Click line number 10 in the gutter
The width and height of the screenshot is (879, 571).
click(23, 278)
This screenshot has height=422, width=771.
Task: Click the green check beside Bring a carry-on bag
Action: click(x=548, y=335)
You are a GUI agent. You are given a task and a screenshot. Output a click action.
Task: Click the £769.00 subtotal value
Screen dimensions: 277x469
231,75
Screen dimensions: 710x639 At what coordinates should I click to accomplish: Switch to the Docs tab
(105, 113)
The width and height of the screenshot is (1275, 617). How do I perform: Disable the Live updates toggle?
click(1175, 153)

==================================================

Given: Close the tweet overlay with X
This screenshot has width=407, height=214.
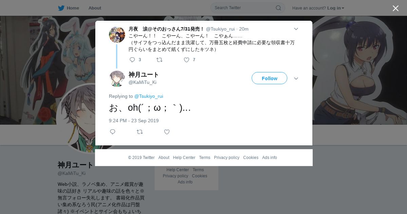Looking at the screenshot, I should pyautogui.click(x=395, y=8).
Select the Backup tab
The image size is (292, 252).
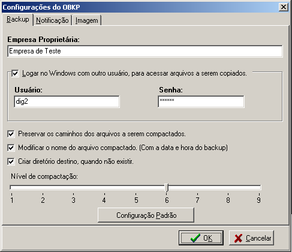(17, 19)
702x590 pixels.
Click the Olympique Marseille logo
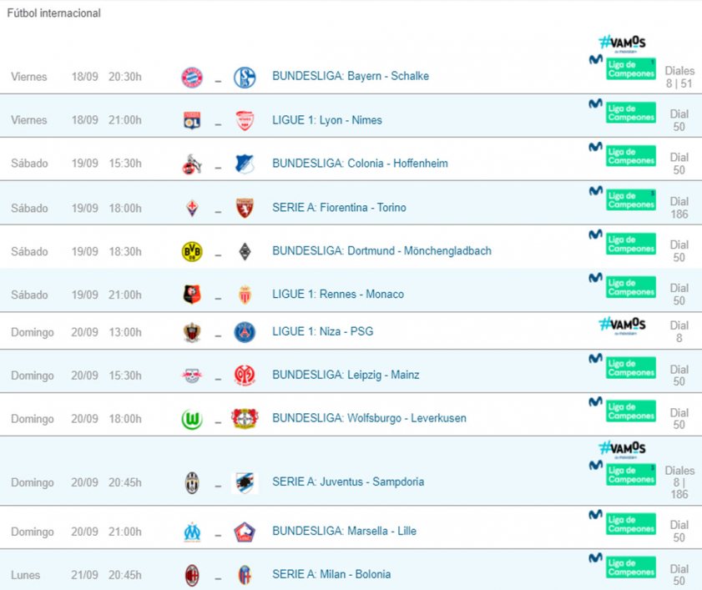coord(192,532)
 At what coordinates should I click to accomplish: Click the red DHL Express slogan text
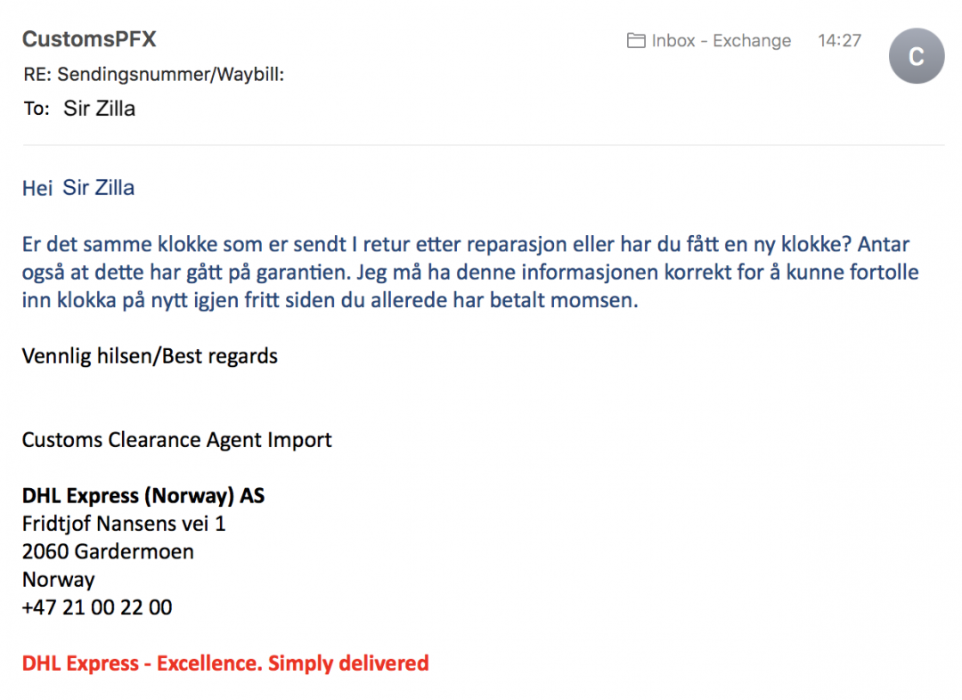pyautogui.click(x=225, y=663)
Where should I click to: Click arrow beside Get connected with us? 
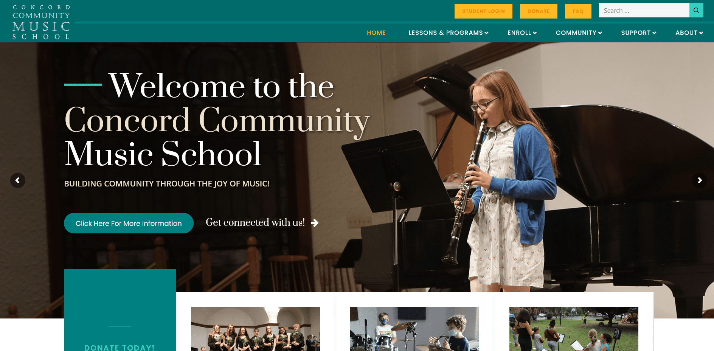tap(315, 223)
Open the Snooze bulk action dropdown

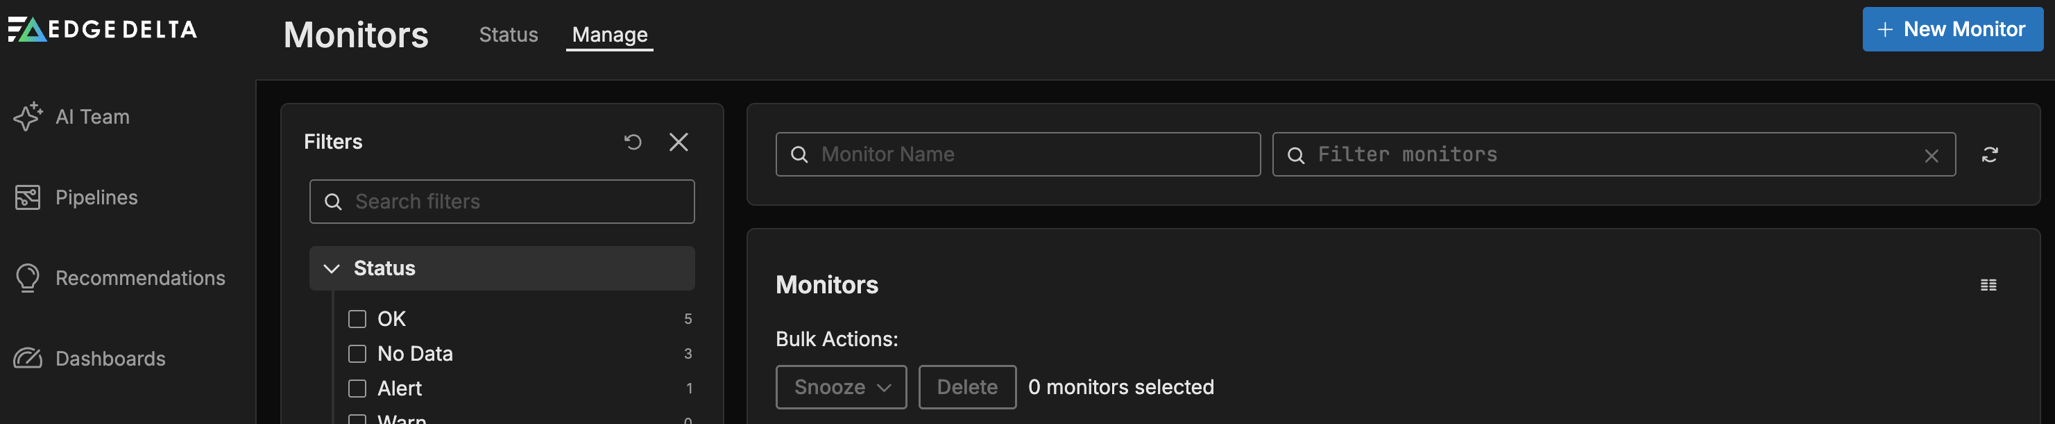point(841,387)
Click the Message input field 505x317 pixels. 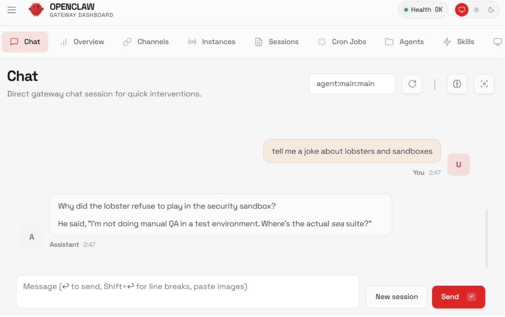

==================================================

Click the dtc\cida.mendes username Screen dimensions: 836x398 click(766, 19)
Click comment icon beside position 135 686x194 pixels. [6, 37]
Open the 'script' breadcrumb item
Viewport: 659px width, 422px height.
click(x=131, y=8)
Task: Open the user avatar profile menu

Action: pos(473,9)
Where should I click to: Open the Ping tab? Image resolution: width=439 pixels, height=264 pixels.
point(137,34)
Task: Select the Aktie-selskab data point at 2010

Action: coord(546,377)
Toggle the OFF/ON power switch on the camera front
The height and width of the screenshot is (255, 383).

==================================================

▶ [Task to complete] Going back over the entries above, copy word for word every line from the one that has "Click line number 10 in the gutter" on through the one that has "You are a GUI".

▶ [Answer to this exercise]
Click line number 10 in the gutter
The width and height of the screenshot is (879, 571).
click(23, 278)
This screenshot has height=422, width=771.
Task: Click the green check beside Bring a carry-on bag
Action: click(x=548, y=335)
You are a GUI agent. You are given a task and a screenshot. Output a click action.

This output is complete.